Spotted Black Snake _Pseudechis guttatus_
This was the most common elapid we encounted and they varied in colour greatly.








Juvenile.








Black example.








Mulga Snake _Pseudechis australis_








Different mulga.








Myall Snake _Suta suta_




Brown Tree Snake _Boiga irregularis_
Would also be interested to hear just how far west these guys have been found?








And a picture of vast nothingness!




Emu's were very common and the majority of them had chicks tagging along behind their dads.

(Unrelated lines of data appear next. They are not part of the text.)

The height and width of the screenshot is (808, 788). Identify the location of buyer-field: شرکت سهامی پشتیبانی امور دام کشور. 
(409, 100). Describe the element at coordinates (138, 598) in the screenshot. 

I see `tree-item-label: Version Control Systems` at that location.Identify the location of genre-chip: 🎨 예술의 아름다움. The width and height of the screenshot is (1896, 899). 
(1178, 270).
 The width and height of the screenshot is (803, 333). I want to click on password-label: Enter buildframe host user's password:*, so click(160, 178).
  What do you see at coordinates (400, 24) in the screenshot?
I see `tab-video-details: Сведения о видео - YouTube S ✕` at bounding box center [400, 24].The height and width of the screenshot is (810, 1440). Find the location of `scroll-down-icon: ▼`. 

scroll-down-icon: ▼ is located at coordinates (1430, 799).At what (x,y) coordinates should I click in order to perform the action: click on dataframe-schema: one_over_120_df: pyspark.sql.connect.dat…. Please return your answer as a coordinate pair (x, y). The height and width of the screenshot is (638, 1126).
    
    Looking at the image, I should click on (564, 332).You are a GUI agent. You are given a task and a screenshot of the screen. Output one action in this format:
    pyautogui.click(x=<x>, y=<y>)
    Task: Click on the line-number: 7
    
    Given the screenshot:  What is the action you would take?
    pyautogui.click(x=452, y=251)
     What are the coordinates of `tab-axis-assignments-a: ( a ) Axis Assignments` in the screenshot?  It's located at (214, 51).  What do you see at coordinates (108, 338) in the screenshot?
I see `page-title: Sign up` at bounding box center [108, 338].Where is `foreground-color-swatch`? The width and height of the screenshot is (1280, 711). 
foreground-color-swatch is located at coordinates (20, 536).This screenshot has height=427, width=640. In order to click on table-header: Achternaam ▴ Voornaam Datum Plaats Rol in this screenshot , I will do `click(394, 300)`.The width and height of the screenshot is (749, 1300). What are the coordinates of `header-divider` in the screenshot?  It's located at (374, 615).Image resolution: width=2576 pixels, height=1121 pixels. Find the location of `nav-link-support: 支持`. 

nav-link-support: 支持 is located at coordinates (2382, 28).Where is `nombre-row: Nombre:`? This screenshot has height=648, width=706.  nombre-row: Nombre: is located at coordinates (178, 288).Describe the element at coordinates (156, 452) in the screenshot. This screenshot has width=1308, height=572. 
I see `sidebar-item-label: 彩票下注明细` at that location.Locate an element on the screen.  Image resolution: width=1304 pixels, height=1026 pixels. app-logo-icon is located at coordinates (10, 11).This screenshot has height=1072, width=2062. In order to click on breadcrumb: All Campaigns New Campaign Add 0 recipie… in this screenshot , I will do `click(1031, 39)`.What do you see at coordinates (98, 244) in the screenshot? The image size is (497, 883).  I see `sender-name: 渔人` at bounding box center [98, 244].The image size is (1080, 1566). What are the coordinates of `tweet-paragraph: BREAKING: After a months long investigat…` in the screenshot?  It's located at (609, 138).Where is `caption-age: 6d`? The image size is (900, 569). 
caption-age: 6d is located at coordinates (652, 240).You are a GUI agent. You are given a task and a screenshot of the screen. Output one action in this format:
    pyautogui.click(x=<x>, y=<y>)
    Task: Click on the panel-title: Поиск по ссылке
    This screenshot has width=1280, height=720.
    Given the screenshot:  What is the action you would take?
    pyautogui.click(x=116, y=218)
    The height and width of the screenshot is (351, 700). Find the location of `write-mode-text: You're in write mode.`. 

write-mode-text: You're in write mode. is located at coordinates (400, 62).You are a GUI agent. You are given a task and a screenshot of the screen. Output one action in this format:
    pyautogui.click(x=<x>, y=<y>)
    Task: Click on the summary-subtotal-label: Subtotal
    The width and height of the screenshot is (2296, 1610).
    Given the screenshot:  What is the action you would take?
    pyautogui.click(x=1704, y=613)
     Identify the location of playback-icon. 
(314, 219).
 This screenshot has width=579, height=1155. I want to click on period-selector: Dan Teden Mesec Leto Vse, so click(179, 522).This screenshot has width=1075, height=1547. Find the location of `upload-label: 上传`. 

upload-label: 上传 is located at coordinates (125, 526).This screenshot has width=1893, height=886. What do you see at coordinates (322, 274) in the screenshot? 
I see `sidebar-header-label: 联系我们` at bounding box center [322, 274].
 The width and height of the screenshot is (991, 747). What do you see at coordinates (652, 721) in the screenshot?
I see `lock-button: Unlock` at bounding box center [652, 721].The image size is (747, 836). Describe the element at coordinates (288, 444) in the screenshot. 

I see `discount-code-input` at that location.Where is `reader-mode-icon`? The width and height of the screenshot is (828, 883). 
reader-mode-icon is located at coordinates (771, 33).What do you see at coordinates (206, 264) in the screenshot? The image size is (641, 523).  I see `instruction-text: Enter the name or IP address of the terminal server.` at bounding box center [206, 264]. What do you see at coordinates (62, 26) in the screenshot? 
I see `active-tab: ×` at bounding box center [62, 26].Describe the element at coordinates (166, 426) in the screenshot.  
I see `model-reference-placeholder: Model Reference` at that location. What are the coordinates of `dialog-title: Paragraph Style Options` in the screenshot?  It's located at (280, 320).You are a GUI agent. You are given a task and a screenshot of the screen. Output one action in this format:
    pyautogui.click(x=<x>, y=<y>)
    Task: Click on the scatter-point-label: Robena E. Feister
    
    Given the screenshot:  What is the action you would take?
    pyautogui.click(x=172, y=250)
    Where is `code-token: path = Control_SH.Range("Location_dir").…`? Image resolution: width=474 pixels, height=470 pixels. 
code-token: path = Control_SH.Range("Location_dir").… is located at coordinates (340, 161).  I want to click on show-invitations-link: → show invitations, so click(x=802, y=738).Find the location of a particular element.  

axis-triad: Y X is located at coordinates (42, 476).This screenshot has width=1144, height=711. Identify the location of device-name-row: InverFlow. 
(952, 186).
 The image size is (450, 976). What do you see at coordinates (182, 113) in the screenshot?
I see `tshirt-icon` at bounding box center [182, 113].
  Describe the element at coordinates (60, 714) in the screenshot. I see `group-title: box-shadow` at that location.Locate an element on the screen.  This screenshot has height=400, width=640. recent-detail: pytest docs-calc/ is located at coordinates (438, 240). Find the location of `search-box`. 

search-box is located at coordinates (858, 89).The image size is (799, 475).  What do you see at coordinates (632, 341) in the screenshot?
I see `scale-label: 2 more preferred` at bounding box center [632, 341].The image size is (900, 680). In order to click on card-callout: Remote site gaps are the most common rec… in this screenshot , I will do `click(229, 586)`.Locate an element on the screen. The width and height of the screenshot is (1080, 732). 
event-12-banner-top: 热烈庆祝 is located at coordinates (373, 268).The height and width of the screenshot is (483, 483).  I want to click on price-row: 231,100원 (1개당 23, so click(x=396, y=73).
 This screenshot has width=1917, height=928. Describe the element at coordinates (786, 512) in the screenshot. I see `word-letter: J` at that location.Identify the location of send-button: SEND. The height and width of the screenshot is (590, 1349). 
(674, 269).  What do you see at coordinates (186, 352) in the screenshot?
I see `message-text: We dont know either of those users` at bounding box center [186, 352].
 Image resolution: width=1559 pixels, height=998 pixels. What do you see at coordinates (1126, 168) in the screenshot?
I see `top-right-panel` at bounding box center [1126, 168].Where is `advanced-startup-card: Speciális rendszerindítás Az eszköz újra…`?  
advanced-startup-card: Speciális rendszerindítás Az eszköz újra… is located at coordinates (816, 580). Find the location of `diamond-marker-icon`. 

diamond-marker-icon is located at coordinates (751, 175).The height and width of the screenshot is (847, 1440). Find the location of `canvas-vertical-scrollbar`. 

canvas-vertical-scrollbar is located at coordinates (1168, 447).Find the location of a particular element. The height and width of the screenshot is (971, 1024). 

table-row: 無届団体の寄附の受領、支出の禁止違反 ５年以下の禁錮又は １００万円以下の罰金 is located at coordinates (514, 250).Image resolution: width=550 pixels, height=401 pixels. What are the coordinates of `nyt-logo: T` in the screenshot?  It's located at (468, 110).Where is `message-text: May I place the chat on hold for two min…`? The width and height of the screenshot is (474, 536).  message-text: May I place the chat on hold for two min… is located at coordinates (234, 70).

Budgies were also common especially around water holes where they would mix with cockateils and form huge flocks.








Thanks.


----------



## womapyth (Feb 27, 2010)

Looks like you had a great trip. Thanks for the pictures.

I have read a queensland museum book that gives the record of specimen finds, including distribution. If you could track it down it might answer your coastal how far west question.


----------



## jamgo (Feb 27, 2010)

Nice picts........................I have seen coastals to about bollon 120km west of st george.


----------



## -Matt- (Feb 27, 2010)

jamgo said:


> Nice picts........................I have seen coastals to about bollon 120km west of st george.



Thanks jamgo - we found a road kill coastal about 50km east of Charleville.


----------



## moloch05 (Feb 27, 2010)

Nice pics, Matt. I love seeing big flocks of budgies swirling around waterholes. Were there large flocks of woodswallows about as well? Flock Bronzewings?

That first Spotted Black was so strange.

Regards,
David


----------



## -Matt- (Feb 27, 2010)

Thanks David
Woodswallows were common but only in small flocks. I never once saw a bronzewing but there were large flocks of diamond doves about.

We actually mistook that first spotted black for a mulga when we came across it, photos just don't justify the orange specks on it either.


----------